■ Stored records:
=== Section Start ===

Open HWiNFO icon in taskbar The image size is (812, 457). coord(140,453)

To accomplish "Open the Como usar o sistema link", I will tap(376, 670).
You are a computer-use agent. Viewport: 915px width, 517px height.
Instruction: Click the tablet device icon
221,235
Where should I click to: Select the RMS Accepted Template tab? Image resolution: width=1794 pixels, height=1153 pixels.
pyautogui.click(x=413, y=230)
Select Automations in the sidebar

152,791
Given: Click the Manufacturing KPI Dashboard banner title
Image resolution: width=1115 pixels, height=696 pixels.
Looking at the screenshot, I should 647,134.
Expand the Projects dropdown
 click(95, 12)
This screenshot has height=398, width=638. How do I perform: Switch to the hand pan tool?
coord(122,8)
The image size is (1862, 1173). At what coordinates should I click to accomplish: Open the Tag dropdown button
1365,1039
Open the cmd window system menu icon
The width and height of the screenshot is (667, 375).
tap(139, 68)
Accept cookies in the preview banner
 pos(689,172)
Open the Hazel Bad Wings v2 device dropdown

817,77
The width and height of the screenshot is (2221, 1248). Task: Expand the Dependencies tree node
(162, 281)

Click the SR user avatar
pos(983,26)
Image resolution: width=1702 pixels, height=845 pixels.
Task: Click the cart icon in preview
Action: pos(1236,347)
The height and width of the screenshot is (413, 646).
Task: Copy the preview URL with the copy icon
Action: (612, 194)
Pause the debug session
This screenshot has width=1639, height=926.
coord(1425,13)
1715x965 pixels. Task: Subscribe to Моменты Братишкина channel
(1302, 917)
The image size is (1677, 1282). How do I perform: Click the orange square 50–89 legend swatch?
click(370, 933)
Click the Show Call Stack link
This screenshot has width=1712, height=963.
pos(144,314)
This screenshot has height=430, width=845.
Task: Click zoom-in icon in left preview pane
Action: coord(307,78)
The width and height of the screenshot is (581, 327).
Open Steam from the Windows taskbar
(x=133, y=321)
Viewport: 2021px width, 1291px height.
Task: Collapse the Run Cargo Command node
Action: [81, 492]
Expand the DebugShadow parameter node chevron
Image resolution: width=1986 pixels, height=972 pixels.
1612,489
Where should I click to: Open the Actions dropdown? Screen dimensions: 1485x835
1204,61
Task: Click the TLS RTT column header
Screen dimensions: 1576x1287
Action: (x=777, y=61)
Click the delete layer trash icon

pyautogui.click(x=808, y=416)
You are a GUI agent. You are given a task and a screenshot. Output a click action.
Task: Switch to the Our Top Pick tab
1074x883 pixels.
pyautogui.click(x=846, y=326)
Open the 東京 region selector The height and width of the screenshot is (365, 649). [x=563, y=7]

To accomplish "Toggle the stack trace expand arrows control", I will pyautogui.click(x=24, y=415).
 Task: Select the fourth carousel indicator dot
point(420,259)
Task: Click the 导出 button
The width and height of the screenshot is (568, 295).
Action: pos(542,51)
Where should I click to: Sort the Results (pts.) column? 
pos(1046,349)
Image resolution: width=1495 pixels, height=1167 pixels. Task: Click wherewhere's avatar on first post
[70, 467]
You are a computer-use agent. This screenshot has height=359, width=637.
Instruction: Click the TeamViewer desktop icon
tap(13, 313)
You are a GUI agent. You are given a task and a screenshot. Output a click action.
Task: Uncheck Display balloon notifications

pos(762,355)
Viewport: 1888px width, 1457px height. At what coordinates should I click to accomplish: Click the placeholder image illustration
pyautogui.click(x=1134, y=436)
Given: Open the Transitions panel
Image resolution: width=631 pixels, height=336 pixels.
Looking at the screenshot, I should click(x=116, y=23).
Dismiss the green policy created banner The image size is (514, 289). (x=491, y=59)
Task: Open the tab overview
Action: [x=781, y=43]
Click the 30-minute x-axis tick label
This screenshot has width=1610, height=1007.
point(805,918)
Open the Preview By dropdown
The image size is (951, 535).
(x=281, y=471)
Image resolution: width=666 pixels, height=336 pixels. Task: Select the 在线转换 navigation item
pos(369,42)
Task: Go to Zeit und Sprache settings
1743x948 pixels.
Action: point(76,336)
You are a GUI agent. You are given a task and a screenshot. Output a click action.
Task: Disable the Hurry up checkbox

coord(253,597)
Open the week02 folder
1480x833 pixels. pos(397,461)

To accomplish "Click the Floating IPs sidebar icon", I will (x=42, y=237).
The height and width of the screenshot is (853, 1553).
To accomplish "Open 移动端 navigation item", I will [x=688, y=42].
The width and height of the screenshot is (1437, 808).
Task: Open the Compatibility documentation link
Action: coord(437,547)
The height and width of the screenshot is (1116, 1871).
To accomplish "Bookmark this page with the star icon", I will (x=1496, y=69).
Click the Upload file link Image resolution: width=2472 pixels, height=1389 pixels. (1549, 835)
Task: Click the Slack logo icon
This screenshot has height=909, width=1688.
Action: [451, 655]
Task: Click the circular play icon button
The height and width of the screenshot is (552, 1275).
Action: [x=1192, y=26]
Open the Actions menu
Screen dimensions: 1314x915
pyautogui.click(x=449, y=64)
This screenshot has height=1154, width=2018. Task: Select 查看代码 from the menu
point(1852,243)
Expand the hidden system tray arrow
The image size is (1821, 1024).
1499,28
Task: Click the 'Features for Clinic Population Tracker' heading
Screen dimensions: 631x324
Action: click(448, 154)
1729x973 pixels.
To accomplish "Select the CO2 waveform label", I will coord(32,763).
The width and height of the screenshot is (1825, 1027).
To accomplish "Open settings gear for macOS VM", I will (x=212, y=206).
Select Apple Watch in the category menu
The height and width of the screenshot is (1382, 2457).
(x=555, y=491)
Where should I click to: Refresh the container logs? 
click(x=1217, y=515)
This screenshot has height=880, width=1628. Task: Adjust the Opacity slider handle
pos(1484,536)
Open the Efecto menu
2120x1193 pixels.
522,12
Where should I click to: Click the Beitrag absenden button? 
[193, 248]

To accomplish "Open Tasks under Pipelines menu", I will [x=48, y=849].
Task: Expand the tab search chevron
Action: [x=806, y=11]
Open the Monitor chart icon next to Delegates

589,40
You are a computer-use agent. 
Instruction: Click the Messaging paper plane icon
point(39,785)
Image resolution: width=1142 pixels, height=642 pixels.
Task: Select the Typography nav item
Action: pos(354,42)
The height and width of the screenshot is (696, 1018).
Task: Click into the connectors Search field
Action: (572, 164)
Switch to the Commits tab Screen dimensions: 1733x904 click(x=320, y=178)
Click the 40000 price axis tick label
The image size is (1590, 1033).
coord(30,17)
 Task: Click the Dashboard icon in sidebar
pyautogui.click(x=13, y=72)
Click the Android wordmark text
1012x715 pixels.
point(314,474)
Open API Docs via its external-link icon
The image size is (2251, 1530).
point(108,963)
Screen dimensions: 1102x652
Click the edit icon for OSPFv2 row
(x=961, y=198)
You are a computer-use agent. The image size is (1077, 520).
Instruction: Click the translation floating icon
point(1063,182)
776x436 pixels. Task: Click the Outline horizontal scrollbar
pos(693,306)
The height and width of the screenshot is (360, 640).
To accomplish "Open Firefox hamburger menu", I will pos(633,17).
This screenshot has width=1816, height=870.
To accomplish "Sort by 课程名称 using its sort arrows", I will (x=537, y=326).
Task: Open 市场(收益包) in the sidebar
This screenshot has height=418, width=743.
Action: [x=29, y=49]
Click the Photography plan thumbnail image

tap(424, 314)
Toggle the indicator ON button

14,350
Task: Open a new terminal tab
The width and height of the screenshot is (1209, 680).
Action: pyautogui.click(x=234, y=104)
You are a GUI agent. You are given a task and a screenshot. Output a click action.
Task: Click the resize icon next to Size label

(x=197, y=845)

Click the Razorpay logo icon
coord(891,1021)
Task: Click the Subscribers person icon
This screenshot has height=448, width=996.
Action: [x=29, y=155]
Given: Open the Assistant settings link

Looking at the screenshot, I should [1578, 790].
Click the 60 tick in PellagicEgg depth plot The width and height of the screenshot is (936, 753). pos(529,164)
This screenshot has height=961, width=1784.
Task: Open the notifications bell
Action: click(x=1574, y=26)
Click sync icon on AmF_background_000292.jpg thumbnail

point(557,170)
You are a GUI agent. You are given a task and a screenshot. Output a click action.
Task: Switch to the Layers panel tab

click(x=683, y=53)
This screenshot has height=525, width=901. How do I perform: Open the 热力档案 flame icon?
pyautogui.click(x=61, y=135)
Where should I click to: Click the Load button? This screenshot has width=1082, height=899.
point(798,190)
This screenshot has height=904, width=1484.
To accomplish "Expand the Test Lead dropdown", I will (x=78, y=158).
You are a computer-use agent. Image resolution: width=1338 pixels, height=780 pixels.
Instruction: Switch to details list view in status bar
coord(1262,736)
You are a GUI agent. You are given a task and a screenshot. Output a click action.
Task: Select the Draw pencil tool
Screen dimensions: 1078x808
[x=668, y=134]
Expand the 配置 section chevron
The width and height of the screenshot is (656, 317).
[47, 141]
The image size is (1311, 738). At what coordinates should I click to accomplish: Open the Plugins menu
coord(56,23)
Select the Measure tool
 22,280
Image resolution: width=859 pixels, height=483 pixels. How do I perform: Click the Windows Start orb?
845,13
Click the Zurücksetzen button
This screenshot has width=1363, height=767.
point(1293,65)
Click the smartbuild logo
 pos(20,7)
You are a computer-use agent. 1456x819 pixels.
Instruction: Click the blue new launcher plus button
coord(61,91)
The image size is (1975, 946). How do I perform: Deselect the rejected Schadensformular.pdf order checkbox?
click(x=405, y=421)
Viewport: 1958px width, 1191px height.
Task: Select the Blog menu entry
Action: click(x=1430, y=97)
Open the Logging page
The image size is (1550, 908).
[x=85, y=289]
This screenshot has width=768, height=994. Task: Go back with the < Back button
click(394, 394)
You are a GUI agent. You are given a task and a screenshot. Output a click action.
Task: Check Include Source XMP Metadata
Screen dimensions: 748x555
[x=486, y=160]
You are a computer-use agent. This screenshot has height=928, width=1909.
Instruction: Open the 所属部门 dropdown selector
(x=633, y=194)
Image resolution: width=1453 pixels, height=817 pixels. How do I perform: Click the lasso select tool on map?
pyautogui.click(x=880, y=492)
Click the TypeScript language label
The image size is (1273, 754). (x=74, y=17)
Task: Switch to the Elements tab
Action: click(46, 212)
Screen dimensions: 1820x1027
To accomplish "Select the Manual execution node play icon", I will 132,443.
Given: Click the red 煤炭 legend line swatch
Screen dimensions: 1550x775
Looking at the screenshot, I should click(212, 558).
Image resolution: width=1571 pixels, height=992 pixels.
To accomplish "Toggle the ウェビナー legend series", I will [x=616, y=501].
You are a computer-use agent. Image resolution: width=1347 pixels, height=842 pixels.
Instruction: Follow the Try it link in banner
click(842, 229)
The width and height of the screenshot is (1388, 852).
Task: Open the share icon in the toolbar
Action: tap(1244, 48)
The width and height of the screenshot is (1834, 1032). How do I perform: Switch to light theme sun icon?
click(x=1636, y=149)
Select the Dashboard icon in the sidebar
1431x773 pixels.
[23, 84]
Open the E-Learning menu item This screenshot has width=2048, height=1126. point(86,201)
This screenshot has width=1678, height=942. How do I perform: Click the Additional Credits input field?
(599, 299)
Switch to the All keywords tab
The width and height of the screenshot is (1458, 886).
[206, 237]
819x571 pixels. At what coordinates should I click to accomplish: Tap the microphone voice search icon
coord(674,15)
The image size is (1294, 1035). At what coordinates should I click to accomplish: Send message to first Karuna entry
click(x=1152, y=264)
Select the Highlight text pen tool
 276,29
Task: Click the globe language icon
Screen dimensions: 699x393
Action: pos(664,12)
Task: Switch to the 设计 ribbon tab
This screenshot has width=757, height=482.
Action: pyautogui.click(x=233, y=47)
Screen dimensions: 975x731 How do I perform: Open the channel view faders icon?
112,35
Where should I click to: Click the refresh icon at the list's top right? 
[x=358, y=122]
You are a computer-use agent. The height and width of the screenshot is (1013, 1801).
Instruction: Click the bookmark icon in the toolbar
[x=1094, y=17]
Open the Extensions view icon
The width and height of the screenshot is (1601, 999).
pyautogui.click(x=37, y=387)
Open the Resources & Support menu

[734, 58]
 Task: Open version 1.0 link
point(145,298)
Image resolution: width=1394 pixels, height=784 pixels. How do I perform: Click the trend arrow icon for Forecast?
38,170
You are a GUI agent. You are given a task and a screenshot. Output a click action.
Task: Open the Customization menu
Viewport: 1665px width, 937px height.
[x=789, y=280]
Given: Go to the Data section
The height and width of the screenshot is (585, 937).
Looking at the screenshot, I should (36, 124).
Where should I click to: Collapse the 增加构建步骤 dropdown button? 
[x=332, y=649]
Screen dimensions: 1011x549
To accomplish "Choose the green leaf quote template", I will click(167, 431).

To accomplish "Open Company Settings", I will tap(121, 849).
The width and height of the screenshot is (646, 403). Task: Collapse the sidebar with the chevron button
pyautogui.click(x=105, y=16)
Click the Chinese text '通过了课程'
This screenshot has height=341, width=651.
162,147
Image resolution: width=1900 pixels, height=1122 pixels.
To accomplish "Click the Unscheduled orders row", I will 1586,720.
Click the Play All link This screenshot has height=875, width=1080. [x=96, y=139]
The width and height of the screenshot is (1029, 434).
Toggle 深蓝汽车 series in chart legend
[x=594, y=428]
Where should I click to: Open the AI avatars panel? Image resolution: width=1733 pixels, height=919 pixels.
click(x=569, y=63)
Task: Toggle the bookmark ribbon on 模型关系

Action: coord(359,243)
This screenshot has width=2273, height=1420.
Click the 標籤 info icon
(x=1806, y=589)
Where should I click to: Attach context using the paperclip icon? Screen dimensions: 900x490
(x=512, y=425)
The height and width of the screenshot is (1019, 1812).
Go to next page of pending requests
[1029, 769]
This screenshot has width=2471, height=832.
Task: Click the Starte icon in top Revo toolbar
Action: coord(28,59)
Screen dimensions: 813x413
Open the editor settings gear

=== Section End ===

Give back every line from the beginning of the records through the line holding "You are a computer-use agent. Viewport: 915px", exactly as it reads, and leave out the rest.

■ Solution for this problem:
Open HWiNFO icon in taskbar The image size is (812, 457). coord(140,453)

To accomplish "Open the Como usar o sistema link", I will tap(376, 670).
You are a computer-use agent. Viewport: 915px width, 517px height.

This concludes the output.